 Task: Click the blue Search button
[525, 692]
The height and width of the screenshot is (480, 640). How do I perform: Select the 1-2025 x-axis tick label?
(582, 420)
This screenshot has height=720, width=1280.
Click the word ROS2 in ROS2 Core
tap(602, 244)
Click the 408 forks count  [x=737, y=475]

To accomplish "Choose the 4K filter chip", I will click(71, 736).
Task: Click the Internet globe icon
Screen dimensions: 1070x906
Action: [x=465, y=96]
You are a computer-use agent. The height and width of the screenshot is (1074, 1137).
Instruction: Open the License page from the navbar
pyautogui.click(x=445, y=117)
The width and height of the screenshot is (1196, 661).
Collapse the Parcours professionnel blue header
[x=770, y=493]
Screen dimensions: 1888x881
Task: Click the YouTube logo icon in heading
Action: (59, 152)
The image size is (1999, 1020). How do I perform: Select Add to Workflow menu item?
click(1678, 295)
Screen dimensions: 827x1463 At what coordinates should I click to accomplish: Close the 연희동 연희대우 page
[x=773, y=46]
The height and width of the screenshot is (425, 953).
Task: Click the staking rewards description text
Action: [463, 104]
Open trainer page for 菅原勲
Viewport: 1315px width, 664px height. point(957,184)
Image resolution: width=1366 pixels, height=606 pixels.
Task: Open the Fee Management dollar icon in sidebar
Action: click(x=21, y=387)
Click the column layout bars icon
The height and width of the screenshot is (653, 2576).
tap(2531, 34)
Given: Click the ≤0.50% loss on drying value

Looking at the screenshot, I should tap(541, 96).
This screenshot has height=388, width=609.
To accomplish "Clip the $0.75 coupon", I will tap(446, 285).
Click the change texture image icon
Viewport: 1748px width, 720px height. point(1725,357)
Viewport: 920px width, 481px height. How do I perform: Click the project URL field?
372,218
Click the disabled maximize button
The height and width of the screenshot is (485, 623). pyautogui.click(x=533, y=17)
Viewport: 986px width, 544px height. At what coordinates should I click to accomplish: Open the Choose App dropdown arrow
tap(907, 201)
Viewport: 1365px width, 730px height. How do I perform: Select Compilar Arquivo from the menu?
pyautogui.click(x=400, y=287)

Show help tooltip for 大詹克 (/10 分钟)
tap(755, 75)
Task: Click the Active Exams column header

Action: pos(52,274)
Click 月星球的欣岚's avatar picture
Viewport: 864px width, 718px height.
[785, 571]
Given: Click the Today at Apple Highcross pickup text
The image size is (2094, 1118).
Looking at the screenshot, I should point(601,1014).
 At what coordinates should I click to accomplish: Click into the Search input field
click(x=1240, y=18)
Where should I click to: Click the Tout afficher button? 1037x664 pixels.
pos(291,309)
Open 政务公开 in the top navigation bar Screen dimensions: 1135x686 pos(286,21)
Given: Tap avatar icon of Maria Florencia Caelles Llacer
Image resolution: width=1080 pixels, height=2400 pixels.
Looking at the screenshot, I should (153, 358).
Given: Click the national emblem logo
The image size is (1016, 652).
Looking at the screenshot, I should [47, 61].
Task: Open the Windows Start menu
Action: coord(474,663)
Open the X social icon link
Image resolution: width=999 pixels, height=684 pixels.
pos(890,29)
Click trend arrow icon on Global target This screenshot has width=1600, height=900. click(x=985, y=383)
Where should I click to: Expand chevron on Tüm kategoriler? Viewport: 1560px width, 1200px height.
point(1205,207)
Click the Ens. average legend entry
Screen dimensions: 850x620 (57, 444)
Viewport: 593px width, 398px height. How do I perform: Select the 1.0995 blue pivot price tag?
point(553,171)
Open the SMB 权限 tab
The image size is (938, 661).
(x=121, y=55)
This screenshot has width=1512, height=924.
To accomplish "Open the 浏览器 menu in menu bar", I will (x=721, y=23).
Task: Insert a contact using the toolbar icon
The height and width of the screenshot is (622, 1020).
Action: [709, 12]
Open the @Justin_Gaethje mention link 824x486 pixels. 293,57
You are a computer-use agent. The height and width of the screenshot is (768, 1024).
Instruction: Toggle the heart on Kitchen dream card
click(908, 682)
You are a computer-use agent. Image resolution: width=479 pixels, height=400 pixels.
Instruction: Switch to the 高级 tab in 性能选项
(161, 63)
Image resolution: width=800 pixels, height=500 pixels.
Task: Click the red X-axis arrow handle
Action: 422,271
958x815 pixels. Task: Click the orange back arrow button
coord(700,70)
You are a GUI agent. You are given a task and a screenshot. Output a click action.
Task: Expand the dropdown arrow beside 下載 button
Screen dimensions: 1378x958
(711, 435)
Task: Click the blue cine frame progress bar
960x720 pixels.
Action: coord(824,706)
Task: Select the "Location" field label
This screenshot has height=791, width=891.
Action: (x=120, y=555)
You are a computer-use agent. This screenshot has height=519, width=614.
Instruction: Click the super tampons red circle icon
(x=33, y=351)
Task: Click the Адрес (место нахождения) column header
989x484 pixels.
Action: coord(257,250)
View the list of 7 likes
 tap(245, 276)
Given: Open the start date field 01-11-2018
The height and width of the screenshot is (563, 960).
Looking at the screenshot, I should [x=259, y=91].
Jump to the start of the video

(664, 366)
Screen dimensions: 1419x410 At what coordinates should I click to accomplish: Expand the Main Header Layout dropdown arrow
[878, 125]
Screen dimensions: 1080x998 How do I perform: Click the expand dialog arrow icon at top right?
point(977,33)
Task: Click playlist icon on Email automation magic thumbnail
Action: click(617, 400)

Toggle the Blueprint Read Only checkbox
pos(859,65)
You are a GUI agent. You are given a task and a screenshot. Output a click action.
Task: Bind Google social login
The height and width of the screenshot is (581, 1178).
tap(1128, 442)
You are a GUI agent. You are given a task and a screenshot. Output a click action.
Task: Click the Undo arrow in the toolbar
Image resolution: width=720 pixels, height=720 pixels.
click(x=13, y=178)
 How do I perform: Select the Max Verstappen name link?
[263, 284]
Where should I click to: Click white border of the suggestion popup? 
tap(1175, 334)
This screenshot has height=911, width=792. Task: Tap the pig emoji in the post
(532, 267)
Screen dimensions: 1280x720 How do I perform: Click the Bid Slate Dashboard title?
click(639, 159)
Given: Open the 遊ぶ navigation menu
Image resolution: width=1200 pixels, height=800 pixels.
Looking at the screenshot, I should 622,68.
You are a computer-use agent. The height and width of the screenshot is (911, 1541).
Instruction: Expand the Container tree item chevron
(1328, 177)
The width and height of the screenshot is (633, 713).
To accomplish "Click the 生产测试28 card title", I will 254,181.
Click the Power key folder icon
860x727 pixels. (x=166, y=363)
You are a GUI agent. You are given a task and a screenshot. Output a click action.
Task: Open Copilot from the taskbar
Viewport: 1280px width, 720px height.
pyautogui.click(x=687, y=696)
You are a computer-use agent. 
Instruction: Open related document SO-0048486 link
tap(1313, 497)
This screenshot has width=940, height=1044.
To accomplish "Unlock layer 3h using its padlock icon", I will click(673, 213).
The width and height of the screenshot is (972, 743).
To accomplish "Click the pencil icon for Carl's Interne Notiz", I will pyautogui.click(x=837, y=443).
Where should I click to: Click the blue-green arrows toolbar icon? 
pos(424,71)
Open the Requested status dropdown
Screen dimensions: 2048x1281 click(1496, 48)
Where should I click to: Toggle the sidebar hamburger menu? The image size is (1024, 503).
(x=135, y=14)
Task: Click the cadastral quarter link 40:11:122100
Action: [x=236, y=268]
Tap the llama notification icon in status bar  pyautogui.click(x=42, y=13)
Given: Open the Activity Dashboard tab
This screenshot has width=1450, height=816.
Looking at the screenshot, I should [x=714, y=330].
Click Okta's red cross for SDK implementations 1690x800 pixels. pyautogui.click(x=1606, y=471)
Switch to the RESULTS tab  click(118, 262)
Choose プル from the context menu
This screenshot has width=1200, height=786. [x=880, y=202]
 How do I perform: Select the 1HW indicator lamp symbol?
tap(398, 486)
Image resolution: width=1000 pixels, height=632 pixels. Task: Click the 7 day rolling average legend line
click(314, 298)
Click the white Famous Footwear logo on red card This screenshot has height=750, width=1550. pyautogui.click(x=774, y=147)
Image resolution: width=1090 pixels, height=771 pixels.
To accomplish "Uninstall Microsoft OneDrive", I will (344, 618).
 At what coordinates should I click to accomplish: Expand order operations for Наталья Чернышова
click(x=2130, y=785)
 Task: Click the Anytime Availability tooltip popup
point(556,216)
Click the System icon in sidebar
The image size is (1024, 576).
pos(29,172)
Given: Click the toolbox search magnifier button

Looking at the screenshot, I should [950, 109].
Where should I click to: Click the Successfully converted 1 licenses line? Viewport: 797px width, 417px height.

__________

What the task requires:
Your reply must be one number, namely how many lines of the material above contain the string "agent".

Exercise response:
10